The most potent conflict is embedded in the story. Many villagers are worried that, due to T-12’s predations, they’ll soon run out of goats (and the means to earn a living). But the forest department can’t kill the tigress, either – a species already struggling for survival, which also benefits the environment. So, Vidya inaugurates an employment initiative to compensate for the villagers’ wage loss and reduce their dependence on farming. But then comes a crucial twist. A woman says, “Madam, most of us can make beautiful things from bamboo.” Another says, “We can weave baskets and rice cleaners and even colour them.” As (an offscreen) Vidya encourages them, the camera focusses on a weaved basket; a woman picks it up, places it on her head – and drops an infectious smile. That smile, that scene, floored me.
We don’t see such stories in mainstream Hindi cinema that highlight the marginalised people’s right to self-determination – and does so while talking to them, listening to them, without making a big deal about it. What we typically see instead, in the movies of the postcolonial country, is the unfortunate tendency to talk down to our own people, while claiming to ‘rescue’ and ‘educate’ them. Western colonialism may be dead, but Indian imperialists are thriving.
The film’s empathy is thankfully not limited, even extending to wildlife and nature. But writing about it is one thing, showing it – using a different cinematic arsenal – is something else. We get plenty of forlorn long shots in the jungle, as if mimicking the tigress’ point of view.
We get an excellent line that shames our own bloodlust: “No animal is a man eater, sir. It’s just hungry.” We get cute-as-cat scenes of a kitten in Vidya’s house and cubs in a jungle. There is a world beyond our own vanities, the film constantly suggests: don’t shame or shun it; understand and accept it.

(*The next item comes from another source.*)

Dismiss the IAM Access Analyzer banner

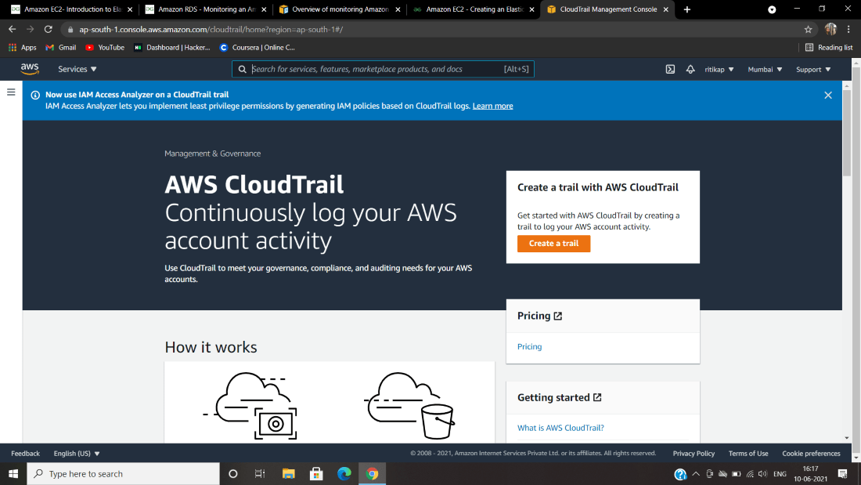click(827, 95)
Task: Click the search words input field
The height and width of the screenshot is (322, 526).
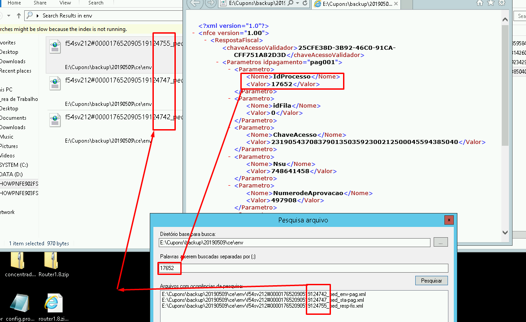Action: coord(303,268)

This is a story of displacement and homelessness, of unfair punishments trying to change fundamental behaviour. It is about environment and identity, stolen lands and manufactured conflicts, callous officials and vulnerable victims. Many characters, including regions and animals, live in no-man’s land. The villagers are torn between the two politicians. The construction of teak plantations for easy profit has deprived the goats, leaving them to choose between starvation and violent death. The officers switch between following their conscience and following orders.

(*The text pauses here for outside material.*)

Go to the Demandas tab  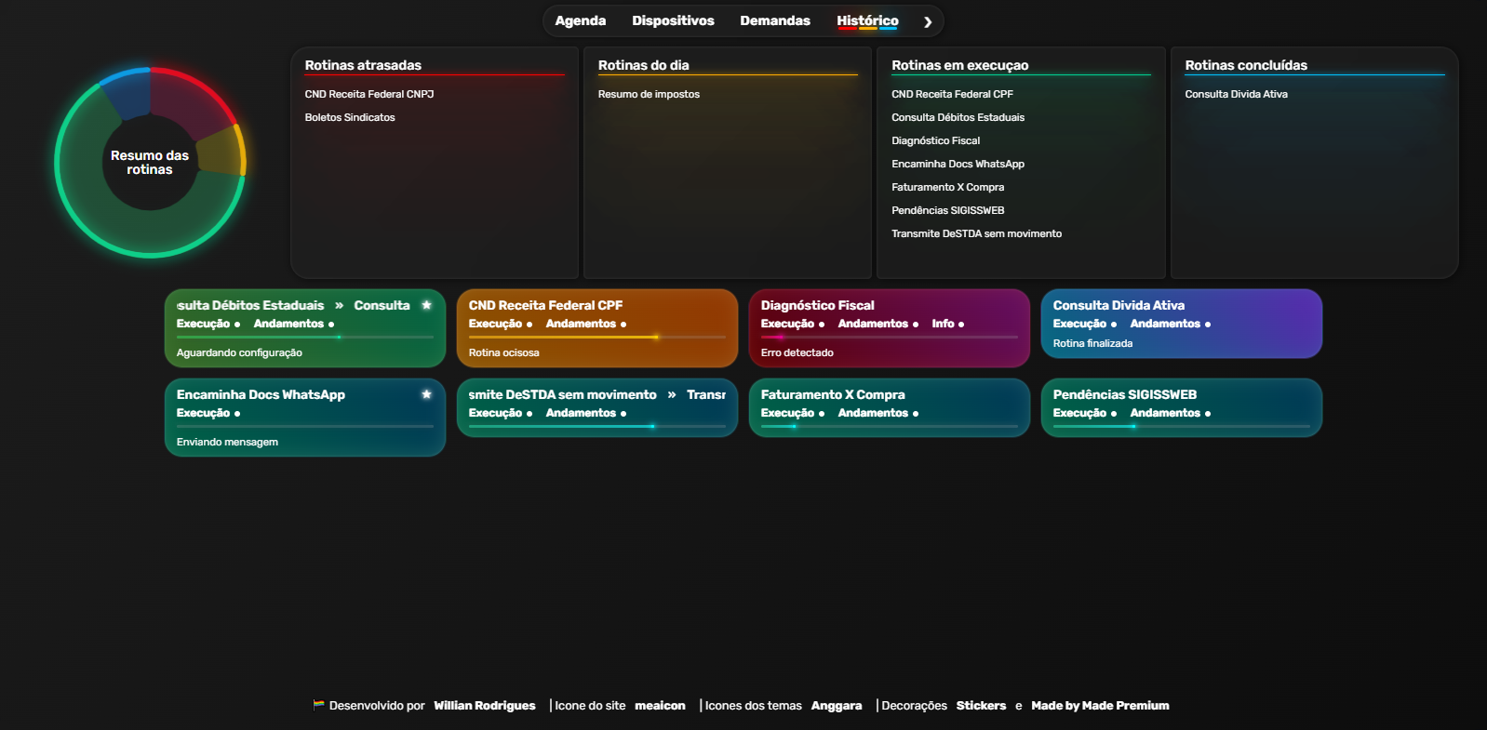pyautogui.click(x=774, y=20)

Unlike many films contemplating the relationship between people and wildlife, often set around a forest, Sherni doesn’t leap with feral intensity.

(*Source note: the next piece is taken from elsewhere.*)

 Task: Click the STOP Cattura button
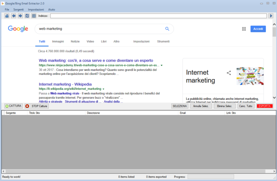pyautogui.click(x=36, y=106)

It is, in sharp contrast, an understated piece – sometimes a bit too quiet – whose subversions extend to the level of performances. Raaz plays an atypical ‘serious’ role, which has no shades of absurdist humour or whimsical everyman, and he’s earnest enough to make us care for his cause.
Ditto Balan’s Vidya, a controlled minimalist performance that eschews her traditional forte: pleasing tenderness and fierce intensity. Here she seems to be doing so little – there are no grand declarations or gestures. It’s simply one tiring day after the other – a dozen defeats burying a tiny triumph.
It’s also a credible portrayal of gradual disenchantment – from family, higher-ups, institutions – to finally find her niche, whose preservation will (hopefully) not destroy her. Because in man-made jungles, both carnivorous animals and conscientious humans are on the verge of extinction.